Non per nulla, appena eletto Rohani ha marcato la sua affermazione come «la vittoria dell’intelligenza, della moderazione e del progresso sull’estremismo», incanalando la sua azione politica nel solco dei precedenti presidenti moderati, Rafsanjani e Khatami. Ma con Rohani l’azione riformista appare ancora più decisa: l’urgenza di rompere l’isolamento internazionale ha portato il nuovo presidente a instaurare il dialogo direttamente con gli Stati Uniti, dopo decenni di gelo diplomatico a seguito dell’assalto all’ambasciata americana di Teheran nel 1979, ad opera del regime di Khomeini. Il nuovo presidente ha assicurato di godere dell’appoggio della Guida suprema Ali Khamenei, vero detentore del potere in Iran, e di avere piena autonomia decisionale per quanto riguarda il programma nucleare iraniano, tanto da poter riprendere in prima persona i negoziati che aveva già condotto per conto dell’amministrazione Khatami.

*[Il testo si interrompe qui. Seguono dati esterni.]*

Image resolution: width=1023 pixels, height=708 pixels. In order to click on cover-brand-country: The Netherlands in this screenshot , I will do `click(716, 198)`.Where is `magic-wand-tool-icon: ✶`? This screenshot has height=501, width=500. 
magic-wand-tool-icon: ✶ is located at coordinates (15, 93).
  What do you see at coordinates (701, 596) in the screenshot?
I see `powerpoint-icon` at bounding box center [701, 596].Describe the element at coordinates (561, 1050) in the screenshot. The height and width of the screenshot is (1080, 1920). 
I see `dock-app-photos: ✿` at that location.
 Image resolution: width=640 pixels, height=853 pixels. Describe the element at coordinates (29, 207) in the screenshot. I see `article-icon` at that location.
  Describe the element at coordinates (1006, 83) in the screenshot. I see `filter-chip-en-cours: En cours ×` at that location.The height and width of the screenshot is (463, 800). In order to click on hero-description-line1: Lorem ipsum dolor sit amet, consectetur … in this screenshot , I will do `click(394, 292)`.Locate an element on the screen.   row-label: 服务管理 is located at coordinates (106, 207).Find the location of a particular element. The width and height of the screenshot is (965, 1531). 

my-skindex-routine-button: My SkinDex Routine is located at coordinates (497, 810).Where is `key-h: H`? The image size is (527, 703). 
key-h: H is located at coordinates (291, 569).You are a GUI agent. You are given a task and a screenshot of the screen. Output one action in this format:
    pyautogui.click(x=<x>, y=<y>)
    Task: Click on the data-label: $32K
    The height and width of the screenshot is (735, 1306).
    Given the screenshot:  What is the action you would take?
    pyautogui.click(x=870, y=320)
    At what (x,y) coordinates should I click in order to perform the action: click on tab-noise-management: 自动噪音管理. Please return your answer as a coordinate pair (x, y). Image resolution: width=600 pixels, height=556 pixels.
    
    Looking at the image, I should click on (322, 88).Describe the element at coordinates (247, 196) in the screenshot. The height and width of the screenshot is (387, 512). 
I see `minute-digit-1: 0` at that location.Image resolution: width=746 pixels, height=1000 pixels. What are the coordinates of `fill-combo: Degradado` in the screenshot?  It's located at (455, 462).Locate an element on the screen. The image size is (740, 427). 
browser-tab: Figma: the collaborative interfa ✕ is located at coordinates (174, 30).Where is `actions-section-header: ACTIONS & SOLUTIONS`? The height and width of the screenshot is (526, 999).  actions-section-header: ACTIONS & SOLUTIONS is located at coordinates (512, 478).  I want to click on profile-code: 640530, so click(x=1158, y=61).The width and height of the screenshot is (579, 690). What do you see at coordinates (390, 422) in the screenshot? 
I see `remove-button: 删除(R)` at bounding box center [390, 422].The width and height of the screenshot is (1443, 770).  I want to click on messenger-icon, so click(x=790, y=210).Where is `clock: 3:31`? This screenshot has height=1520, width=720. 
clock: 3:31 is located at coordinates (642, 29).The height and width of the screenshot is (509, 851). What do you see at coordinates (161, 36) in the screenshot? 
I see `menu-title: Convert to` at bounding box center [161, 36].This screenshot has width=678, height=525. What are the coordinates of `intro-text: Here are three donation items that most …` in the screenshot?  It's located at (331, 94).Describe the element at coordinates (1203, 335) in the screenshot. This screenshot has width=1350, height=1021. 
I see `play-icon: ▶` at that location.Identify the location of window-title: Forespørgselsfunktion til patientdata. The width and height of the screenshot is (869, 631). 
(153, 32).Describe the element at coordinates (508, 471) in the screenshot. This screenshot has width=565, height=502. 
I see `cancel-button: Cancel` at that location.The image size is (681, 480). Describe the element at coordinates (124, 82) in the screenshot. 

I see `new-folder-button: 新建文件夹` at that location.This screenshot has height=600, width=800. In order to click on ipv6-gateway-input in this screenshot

A dimostrazione che un nuovo corso è iniziato davvero, Rohani non si è limitato a semplici dichiarazioni d’intenti, ma è passato ai fatti, scarcerando una dozzina di dissidenti politici imprigionati sotto il governo precedente. Fra essi, Nasrin Sotoudeh, attivista per i diritti umani legata al premio Nobel per la pace Shirin Ebadi, e alcuni esponenti politici di rilievo, mentre permangono ancora agli arresti domiciliari Mir Hossein Moussavi e Mehdi Karroubi, esponenti riformisti sconfitti alle presidenziali del 2009.

La svolta iraniana, salutata con favore dagli Stati Uniti e dall’Occidente in generale, ha fatto registrare un unico commento stonato da parte di Israele, il cui premier Netanyahu ritiene ingannevoli le aperture iraniane. Atteggiamento ricambiato da Rohani, che ha bollato Tel Aviv come pericolosa per la pace, affermazione peraltro non priva di sostanza. L’avvicinamento tra Usa e Iran preoccupa l’esecutivo di Netanyahu, che si ergeva a baluardo dell’Occidente contro la (presunta) corsa di Teheran verso l’arma atomica, oggi chiaramente accantonata da Rohani, e utilizzava questo spauracchio per acquisire quel consenso interno e internazionale che adesso teme di vedere ridimensionato.

Al contrario, se l’Iran saprà guadagnare e mantenere la fiducia delle potenze mondiali, tornerà a essere un attore di primo piano nello scacchiere mediorientale, inserendosi a pieno titolo nella contesa per la leadership del mondo musulmano, oggi riservata ad Arabia Saudita e Turchia, dopo l’implosione dell’Egitto. E la fede sciita che condivide con l’establishment della Siria potrebbe farne un prezioso ponte diplomatico in vista di negoziati più serrati e risolutivi con Damasco, per porre definitivamente fine ai massacri in corso.